● **Goal of the exercise**: The records below should be set down in full, please, without any change.

● **Input for this task**:
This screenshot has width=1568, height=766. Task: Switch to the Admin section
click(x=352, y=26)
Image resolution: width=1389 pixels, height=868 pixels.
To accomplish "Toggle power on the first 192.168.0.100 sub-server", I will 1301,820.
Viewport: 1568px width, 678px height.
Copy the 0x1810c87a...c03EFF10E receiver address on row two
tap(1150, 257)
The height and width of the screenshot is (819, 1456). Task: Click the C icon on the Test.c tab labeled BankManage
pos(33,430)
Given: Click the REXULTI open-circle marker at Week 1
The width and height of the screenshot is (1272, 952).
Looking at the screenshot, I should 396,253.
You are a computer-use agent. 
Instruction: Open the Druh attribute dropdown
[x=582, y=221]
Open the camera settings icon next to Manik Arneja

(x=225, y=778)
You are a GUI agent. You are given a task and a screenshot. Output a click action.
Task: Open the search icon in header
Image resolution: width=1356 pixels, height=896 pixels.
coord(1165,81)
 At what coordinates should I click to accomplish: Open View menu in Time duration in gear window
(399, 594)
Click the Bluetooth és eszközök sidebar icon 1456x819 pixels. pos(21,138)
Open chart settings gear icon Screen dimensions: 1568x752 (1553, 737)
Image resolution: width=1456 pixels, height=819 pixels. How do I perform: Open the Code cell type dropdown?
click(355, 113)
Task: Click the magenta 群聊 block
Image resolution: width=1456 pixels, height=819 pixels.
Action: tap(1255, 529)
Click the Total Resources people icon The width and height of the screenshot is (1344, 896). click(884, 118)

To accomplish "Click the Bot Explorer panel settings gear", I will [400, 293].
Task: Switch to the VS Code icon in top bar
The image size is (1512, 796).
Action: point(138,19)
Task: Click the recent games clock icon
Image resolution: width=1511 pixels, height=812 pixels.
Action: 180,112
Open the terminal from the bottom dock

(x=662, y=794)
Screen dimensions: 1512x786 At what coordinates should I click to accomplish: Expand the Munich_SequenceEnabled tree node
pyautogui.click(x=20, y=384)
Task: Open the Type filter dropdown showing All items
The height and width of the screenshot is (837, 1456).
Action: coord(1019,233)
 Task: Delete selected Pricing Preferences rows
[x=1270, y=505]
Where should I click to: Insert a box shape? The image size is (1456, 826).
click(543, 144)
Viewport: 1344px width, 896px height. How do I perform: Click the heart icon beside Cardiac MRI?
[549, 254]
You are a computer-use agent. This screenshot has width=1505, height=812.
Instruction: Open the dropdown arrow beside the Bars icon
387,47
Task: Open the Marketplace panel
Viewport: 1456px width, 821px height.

● **The answer**:
This screenshot has width=1568, height=766. Task: Switch to the Admin section
click(x=352, y=26)
Image resolution: width=1389 pixels, height=868 pixels.
To accomplish "Toggle power on the first 192.168.0.100 sub-server", I will 1301,820.
Viewport: 1568px width, 678px height.
Copy the 0x1810c87a...c03EFF10E receiver address on row two
tap(1150, 257)
The height and width of the screenshot is (819, 1456). Task: Click the C icon on the Test.c tab labeled BankManage
pos(33,430)
Given: Click the REXULTI open-circle marker at Week 1
The width and height of the screenshot is (1272, 952).
Looking at the screenshot, I should 396,253.
You are a computer-use agent. 
Instruction: Open the Druh attribute dropdown
[x=582, y=221]
Open the camera settings icon next to Manik Arneja

(x=225, y=778)
You are a GUI agent. You are given a task and a screenshot. Output a click action.
Task: Open the search icon in header
Image resolution: width=1356 pixels, height=896 pixels.
coord(1165,81)
 At what coordinates should I click to accomplish: Open View menu in Time duration in gear window
(399, 594)
Click the Bluetooth és eszközök sidebar icon 1456x819 pixels. pos(21,138)
Open chart settings gear icon Screen dimensions: 1568x752 (1553, 737)
Image resolution: width=1456 pixels, height=819 pixels. How do I perform: Open the Code cell type dropdown?
click(355, 113)
Task: Click the magenta 群聊 block
Image resolution: width=1456 pixels, height=819 pixels.
Action: tap(1255, 529)
Click the Total Resources people icon The width and height of the screenshot is (1344, 896). click(884, 118)

To accomplish "Click the Bot Explorer panel settings gear", I will [400, 293].
Task: Switch to the VS Code icon in top bar
The image size is (1512, 796).
Action: point(138,19)
Task: Click the recent games clock icon
Image resolution: width=1511 pixels, height=812 pixels.
Action: 180,112
Open the terminal from the bottom dock

(x=662, y=794)
Screen dimensions: 1512x786 At what coordinates should I click to accomplish: Expand the Munich_SequenceEnabled tree node
pyautogui.click(x=20, y=384)
Task: Open the Type filter dropdown showing All items
The height and width of the screenshot is (837, 1456).
Action: coord(1019,233)
 Task: Delete selected Pricing Preferences rows
[x=1270, y=505]
Where should I click to: Insert a box shape? The image size is (1456, 826).
click(543, 144)
Viewport: 1344px width, 896px height. How do I perform: Click the heart icon beside Cardiac MRI?
[549, 254]
You are a computer-use agent. This screenshot has width=1505, height=812.
Instruction: Open the dropdown arrow beside the Bars icon
387,47
Task: Open the Marketplace panel
Viewport: 1456px width, 821px height.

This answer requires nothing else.